Countdown to Election: Al. District 4
As the November 6th elections draw near, APR News is taking a closer look at each of Alabama's congressional districts to understand what issues voters in those areas have on their minds leading into next month. This week, we take a look at Alabama's 4th Congressional District, which stretches from East to West Alabama and include the cities of Gadsden and Jasper. Doctor Larry Powell is an expert on political communications, political ads and polling from the University of Alabama at Birmingham. He says there have been fewer campaign ads for both local and national races this year.
[Powell]: "Part of that is because we're not getting any presidential ads in the state and there aren't that many competitive races in the state. Bob Vance is running ads for Supreme Court Justice and he's been more visible than anybody else. But, some Republicans don't even have an opponent and those that do usually have weak opponents."
[Martin]: "U.S. Congressman Robert Aderholt is facing Democrat Daniel Boman in November. Aderholt's been in office since 1996, so where do his chances stand this year?"
[Powell]: "Aderholt's going to win re-election and it's not going to be very difficult at all. Boman hasn't raised any money, at least has not reported raising any money. And if you don't have money, you can't run ads. You can't run a campaign."
[Martin]: "Where does Robert Aderholt stand as far as campaign money right now?"
[Powell]: "I haven't checked his lately. He's got plenty-into the six figures. He can do whatever he wants to on that, he just doesn't have to do much. And I assume that you're not going to see any ads from him until the final week of the campaign and that will be to remind people he's running."
[Martin]: "Now there's also been talks about the GOP party sending out people to rally support for Mitt Romney outside of the state. Does that surprise you that they don't feel the need to really drum up support here at home?"
[Powell]: "No. Mitt Romney is going to win Alabama probably by about 20 points. And from an election viewpoint we're just sitting on the sidelines watching. If you want to get involved you have to go to other states to work."
[Martin]: "Is District 4 left-leaning or right-leaning in politics?"
[Powell]: "That's a right-leaning district. Aderholt's been in there, like you say, since '96, and he's going to be in there as long as he wants to be. His only chance of being defeated would be by another Republican in a Republican primary, not in the general election."
[Martin]: "Are there any recent polls indicating who residents will vote for in this presidential election or in the local election or are we just going on historical votes from the past?"

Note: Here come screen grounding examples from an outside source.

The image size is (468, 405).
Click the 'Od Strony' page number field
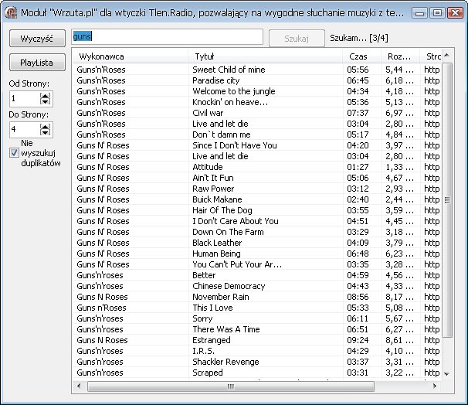pyautogui.click(x=23, y=98)
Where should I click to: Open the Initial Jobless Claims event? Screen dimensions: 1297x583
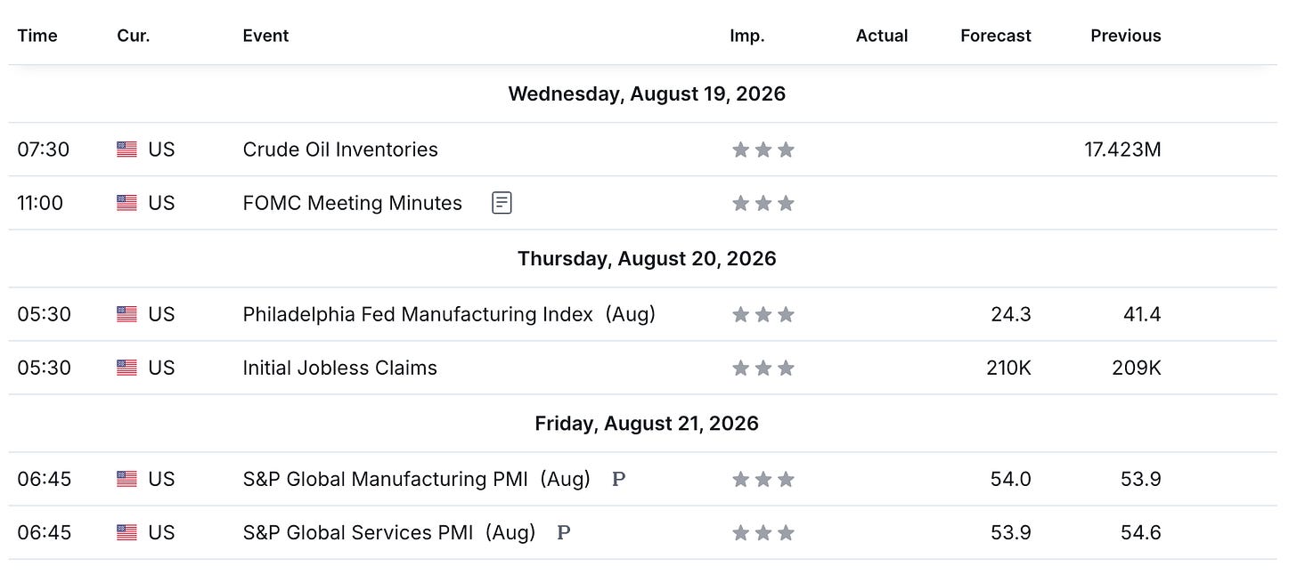pos(339,368)
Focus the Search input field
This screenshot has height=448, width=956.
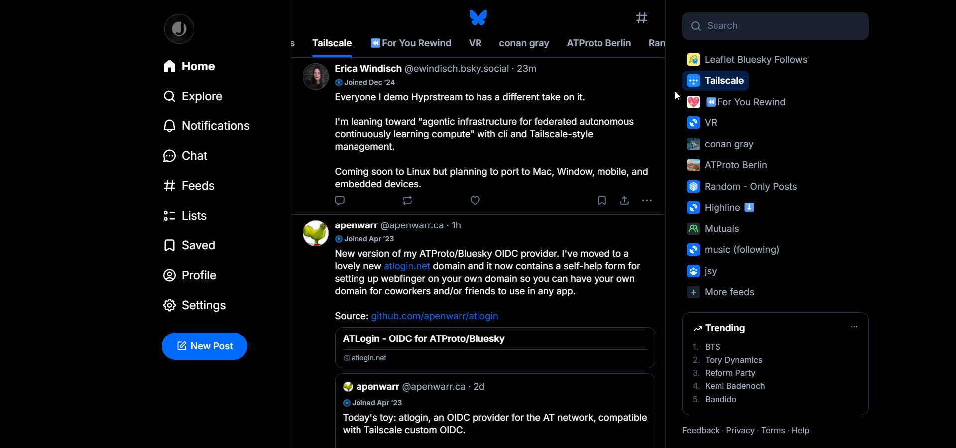coord(775,26)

[Powell]: "We're going on historical votes from the past. I'm sure that the Aderholt campaign has done a poll, but I haven't seen that data and I'm sure they're not giving it away to too many people. There's been no reason for anybody else to do a poll. The democrat doesn't have money to do a poll. So this is going to be a relatively easy campaign for Aderholt."
[Martin]: "If Aderholt does handidly win this election, what kind of changes or improvements will residents want to see from him or do you think there are any improvements they'll want to see?"
[Powell]: "He's been in there long enough that he's beginning to build up some seniority and he's on the Appropriations Committee. That means he'll be able to direct some money to the state."